Having worked for months in Sierra Leone over the past two years, I can bear witness to the toll this epidemic has taken on affected communities. Nothing could be more tempting than to put this behind us.
Despite WHO’s caution that there could be flare-ups, the declaration of the end to the epidemic may signal that the behavioral changes and the heightened surveillance in West Africa are no longer necessary. This is particularly true when the entire enterprise was built on sheer will and very little permanent scaffolding to ensure that positive changes to the health care system stick.
So it is important to have continued vigilance in West Africa. But that is not the only lesson to come out of this Ebola outbreak. By focusing on the end of the epidemic, we miss the larger point. We cannot live as a world that moves from responding to one epidemic after another. Rather than thinking of beginnings and ends, we need continuous surveillance for threatening infectious diseases that are both known and yet to be discovered. We need to move from a culture of outbreak response to one that focuses on prevention. Small clusters of infectious disease cases are inevitable, but outbreaks and epidemics are preventable.
A stitch in time, though, is a hard sell. This past week also marked the release of a National Academy of Medicine sponsored commission’s report on the Global Health Risk Framework, which addressed why epidemics are an immense and inevitable threat to our global security. The report outlined the responsibility of individual nations and the global community to invest in systems that can rapidly pick up new threats and be nimble enough to respond to them quickly. Per the report, it would take a $4.5 billion annual commitment to make these changes a reality. Although a daunting number, this investment is nowhere near close to the expected $60 billion in annual losses from pandemics.
At the launch event for the report, the economist and president emeritus of Harvard University Larry Summers noted that the 1918 flu pandemic affected 7,000 times more people than the recent Ebola outbreak, striking a third of the world’s population and killing 50 million to 100 million people — 3 to 5 percent of everyone on earth.
We have made significant scientific advancements since 1918, but we also now live in a world where contagions move at the speed of modern travel and trade. And there are billions more of us, living in large crowded cities. In a study by Dr. Larry Brilliant, the epidemiologist and director of Skoll Global Threats Fund, 90 percent of epidemiologists polled said they expect a large pandemic in their children or grandchildren’s lifetime, one that could affect over a billion people and cause global recession. In many ways, how we handled the Ebola crisis was a litmus test for our response to a large flu pandemic. And keep in mind that Ebola is much harder to spread over large geographical areas than respiratory viruses are.

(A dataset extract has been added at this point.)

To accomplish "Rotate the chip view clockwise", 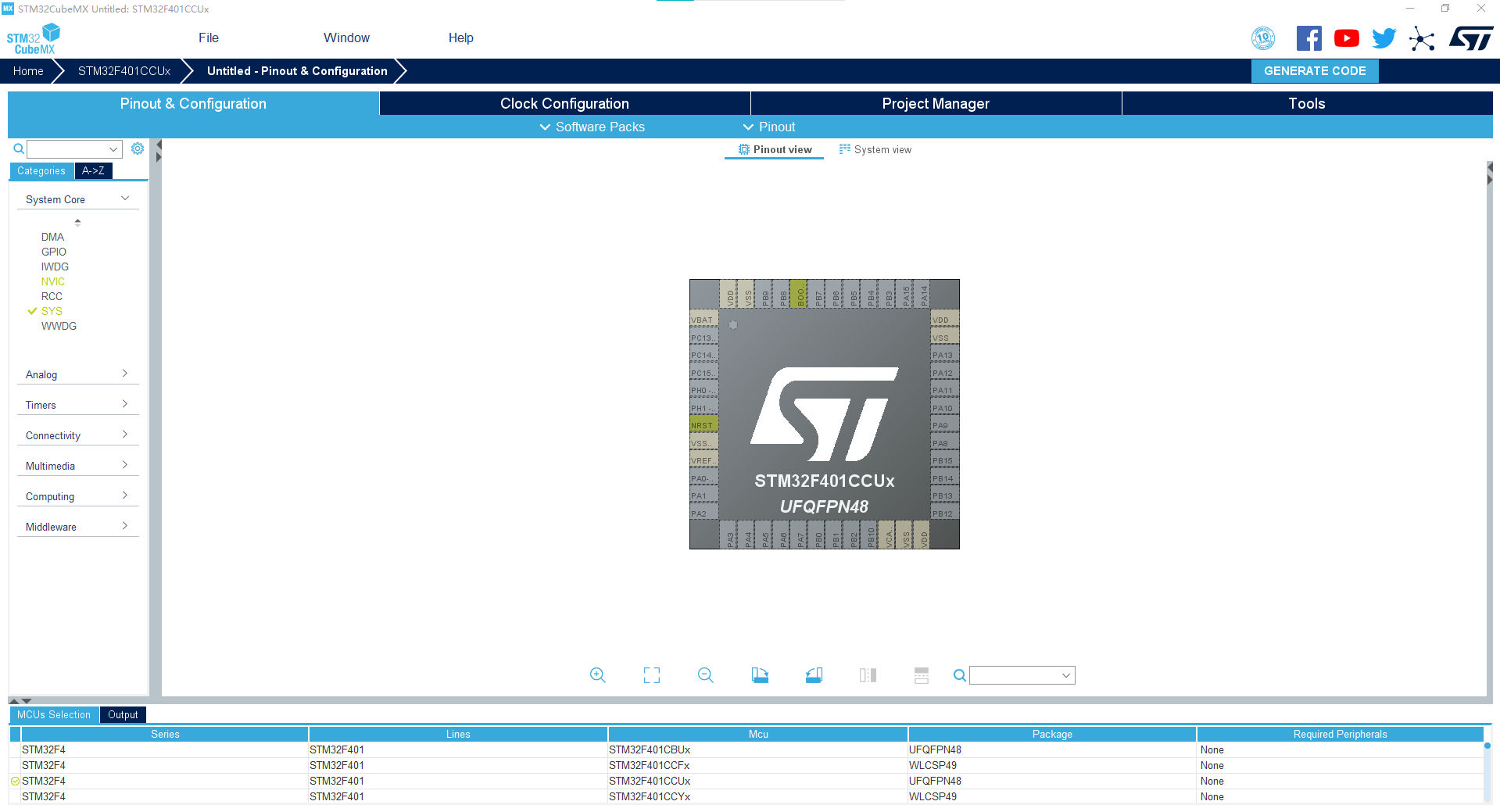I will [x=760, y=674].
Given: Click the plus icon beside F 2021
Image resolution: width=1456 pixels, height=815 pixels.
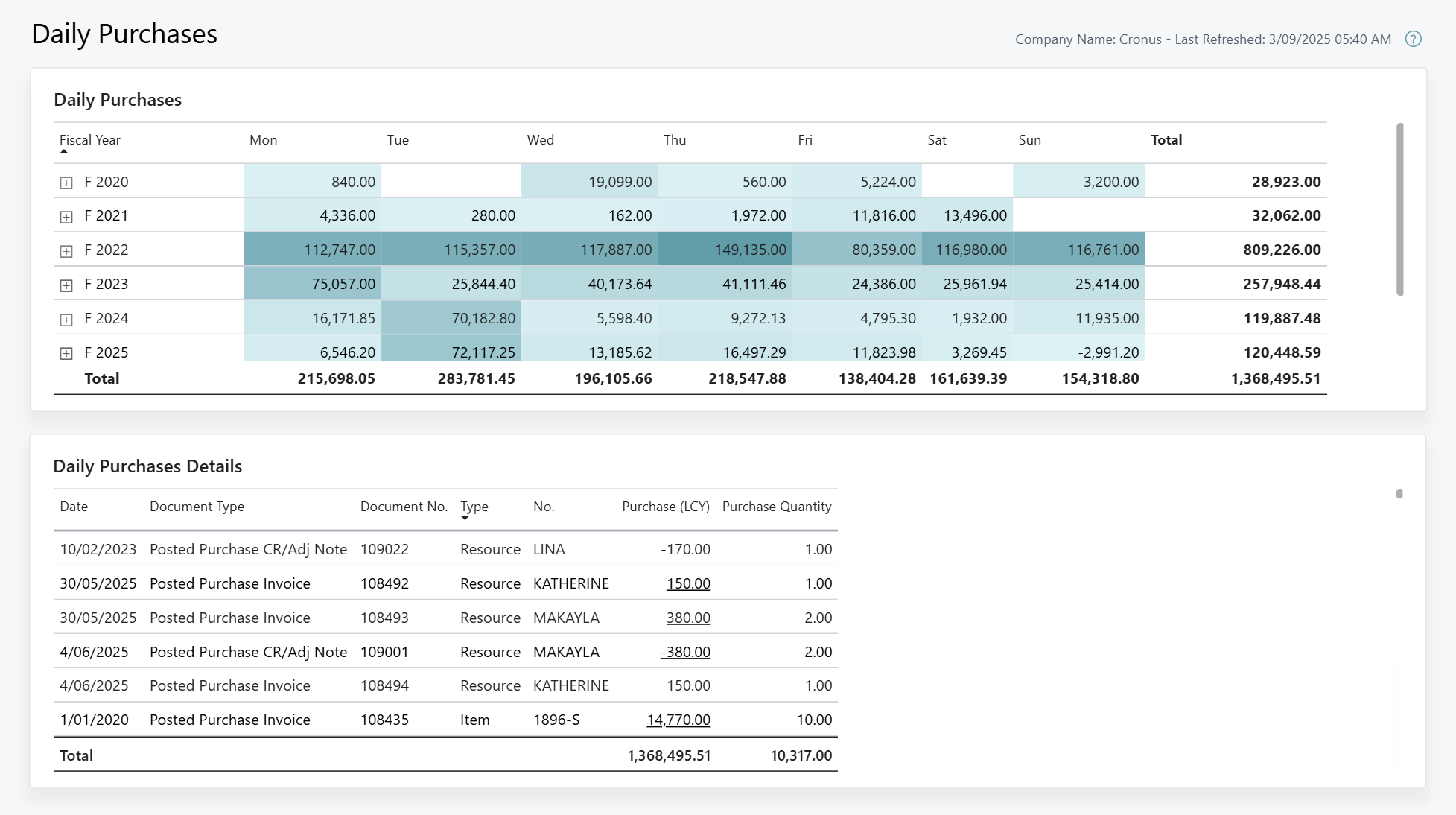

WHO has a difficult balance to strike between celebrating the hard work of stopping Ebola and continuing to urge a need for vigilance. As Albert Camus said in the novel The Plague, “There have been as many plagues as wars in history; yet always plagues and wars take people equally by surprise.” The best way to keep new cases of infectious diseases from causing epidemics is to expect them and to invest in public health and research during “peace time” as much as we do during an outbreak.
Nahid Bhadelia is an infectious disease physician at Boston Medical Center and the director of Infection Control at National Emerging Infectious Diseases Laboratory.